Severe anemia... is my middle name.... i hve horrible cold issues with my hands. My children always ask me please dont touch them which is sad to me. I never know just how cold my hands are. Same with my feet. I do have Reynaurds but i also have M.S. so im deficient in iron and vit D.... people dont get it takes me forever to get warm... and i live in the desert of Arizona!!! Thank you for ur channel as im newly diagnosed... and these issues have been going on since 2012 when my lung collapsed and the doctor couldn't figure out why... Bless you.
Hey K. What you're experiencing is very "normal" for scleroderma. I went through the same thing. Revatio is a common medicine for Raynaud's. I had PCOS as well.
Your channel has been very informative, seems as though I struggle with a lot of the same symptoms you have. I.e raynauds, having a hard time picking up things amongst other things. I'm starting Cellcept tonight, I really don't want to because my hair I'd already super thin.
I reached out to my rheumatologist and she advised me to take a vitamin so I actually started taking hairfinity and rubbing castor oil around my edges and have seen a positive change.
I dress in layers and i go to Physical therapy from time to time!!! I was on alot if medication in the beginning but now i'm only on my high blood pressure medicine and acid reflux medicine that's it!!!
Hey Devin. How long have you had Scleroderma? And are you taking the blood pressure medicine for Raynauda or bc you have blood pressure issues? I am going to have to pay attention to the iron in my diet. I didn’t consider that( I always turn to supplements).

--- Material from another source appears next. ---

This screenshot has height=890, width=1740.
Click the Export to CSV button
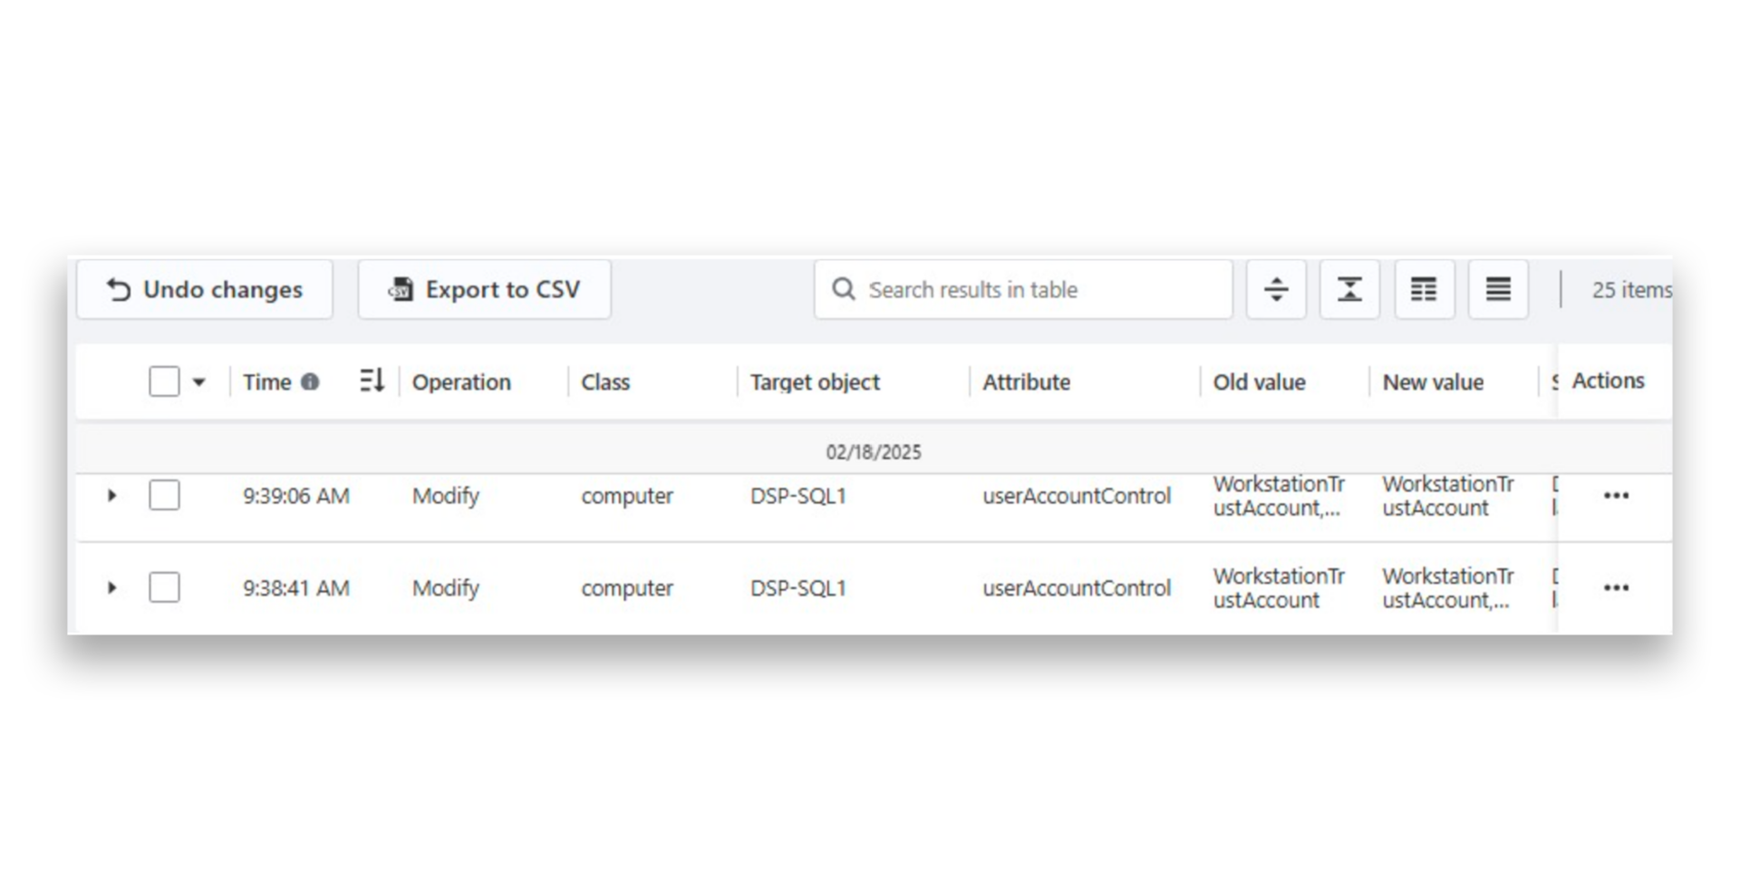484,289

@@krants8305 i was diagnosed with Scleroderma 19 years ago but the blood pressure medicine i take for my high blood pressure, but my Doctor also prescribed a blood pressure medicine called sildenafil but i stop taking that cause it also give me bad headache, so i don't take it at all!!!
My diagnosis went kind of like yours. First they said I has lupus and now scleroderma. I feel like its non of those but its something. I'm on oxygen full time now. I've come a long way from when I first got sick in 2015. But I use natural remedies in addition to these medications and I think its helping me manage it better. But doctor just started me in cellcept. I was hesitant about taking it. But I just started taking it and I'll see how it does for me.
Hi Bridgette! Hate to hear that you have to be on oxygen full time. The Cellcept has been mostly beneficial from what I can tell with the exception of the hair thinning/loss. Will you need to be on oxygen forever? Also what has your mobility been like since you’ve made some improvements? Thanks for sharing as well...hope the Cellcept brings you even better progress🤗🤗
I hate this disease just looking at it. I heard Dr. Morse reversed this with a plant based diet and detox. No dairy, no gluten, no sugar, no soy, no wheat or grains or gluten. All fruits and veggies. A liver detox and turmeric and irish sea moss. Gotu kola also helps. A systemic enzyme is needed and herbs to reduce scar tissue. Look into dr.sebi clinic also.